He looked at her for a long moment. "We could do this together, for Carol." And then he said the first thing that touched her: "I loved her, Victoria. She was my only friend in the world."
His eyes were so sad, in that instant she could see how deep his affection for Carol was.
"I'm gonna get Tommy Rina to testify against Joe," he said, with anger in his voice that made her wonder if he just might be able to do it. "All I need from you is a little information."
"Why would I help you?" she said. "You're a fugitive. If I get caught helping you, I could get disbarred, or put in jail."
"It's the price for getting this back," he said, holding up her case folders.
"Tough break there, pal. I don't need that anymore… I've decided to move on."
"Okay, then we share the guilt for Carol. It was because of me she was there in the first place, but you blew the security arrangements. We both need to set things right for that."
She stood silently, her mind a slate of unanswered questions. Now, not just her thoughts, but her emotions were whirling like the ballerinas on her bedroom wall.
"You've read my sheet… I'm not a fuck-up when it comes to this kinda thing. I'll turn these two sharks against one another, but I need information. I can't put a game together unless I know the layout… I need a clear picture of their personal and financial setup to take them down."

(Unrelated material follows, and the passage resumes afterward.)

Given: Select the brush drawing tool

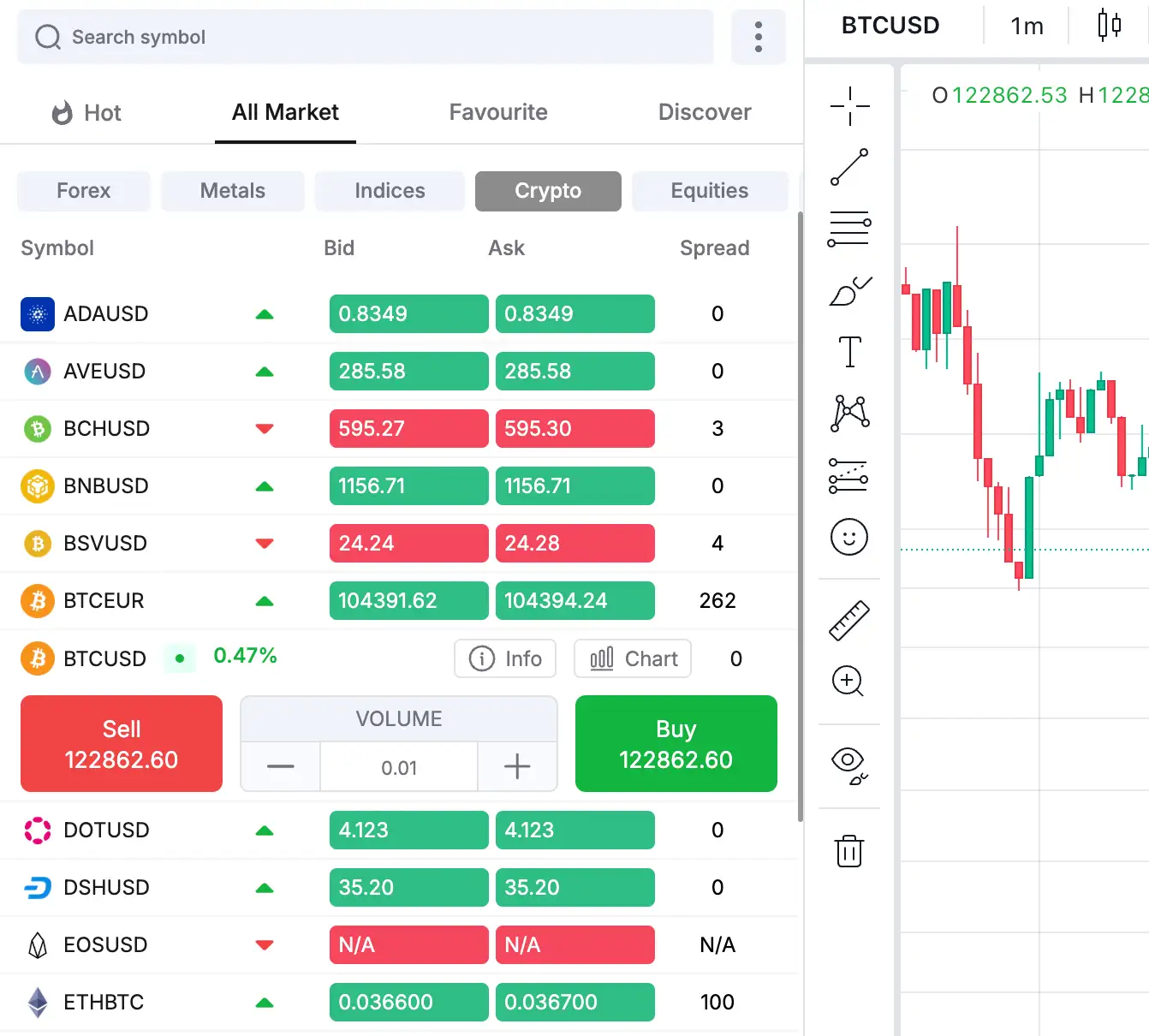Looking at the screenshot, I should (849, 292).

They stood in the bathroom with its pungent smell of urine and disinfectant while they evaluated one another. Roger-the-Dodger finally broke the tension, his sharp bark cracking against their eardrums.

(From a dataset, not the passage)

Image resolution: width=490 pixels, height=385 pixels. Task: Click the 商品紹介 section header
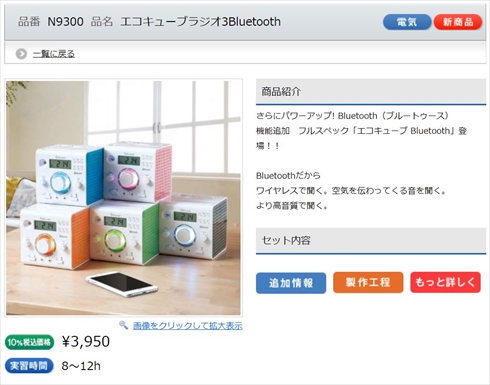[371, 92]
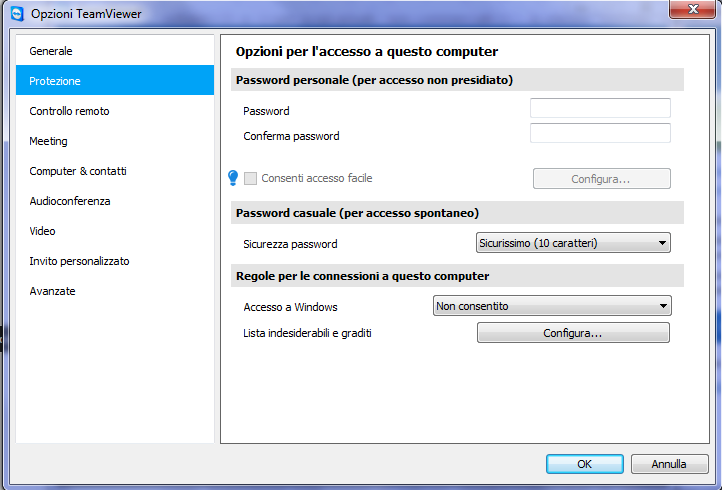Image resolution: width=722 pixels, height=490 pixels.
Task: Select the Protezione category
Action: (x=55, y=81)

"If I help you, what's in it for me?" she asked.
"Satisfaction; knowing you helped pull these two guys under, for Carol's sake."

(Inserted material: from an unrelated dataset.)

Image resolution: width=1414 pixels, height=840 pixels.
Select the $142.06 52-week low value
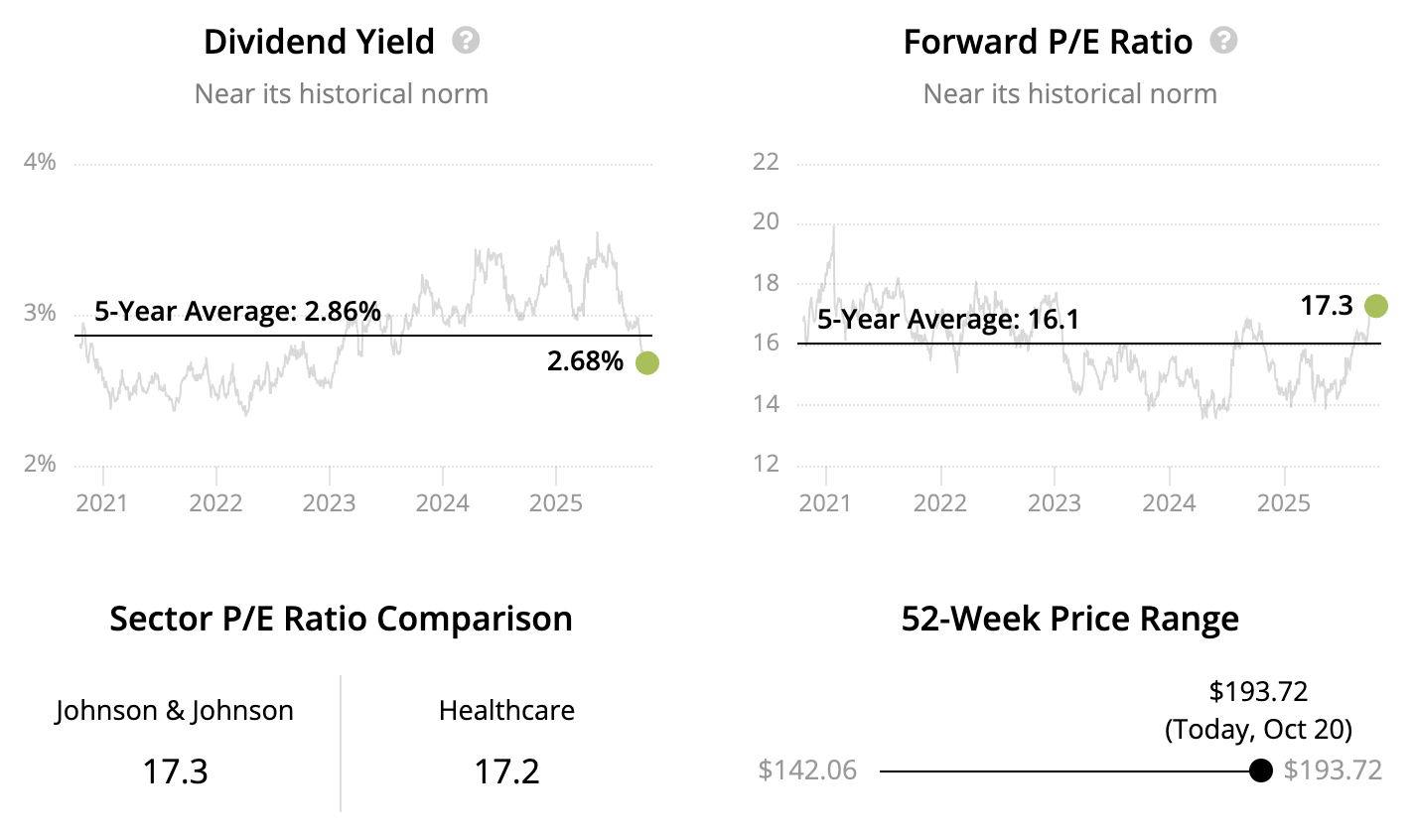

She suddenly knew what she wanted. She looked at Beano Bates and then down at the dog, who was still sitting at her feet, wagging his tail as if he wanted to be congratulated for stealing her purse.
"Satisfaction isn't enough," she finally said. "If you're going to run a scam on these guys, I want to be part of it."
Beano was caught off-guard. "It's not your style, Victoria. You've got target fixation. That's an okay trait for a D.A., but it's a horrible one for a grifter. Sometimes, in a scam, you have to do everything backward… you have to hold on by letting go, increase by diminishing, multiply by dividing. You'd never be able to do that."
"I'm not interested in your assessment of me. The fact is, I do know about the Rinas; I know where their businesses are, where their hidden gambling interests are, who they associate with, even where their mistresses live… the whole stinking clove of garlic. You want to know what I know, that's my condition."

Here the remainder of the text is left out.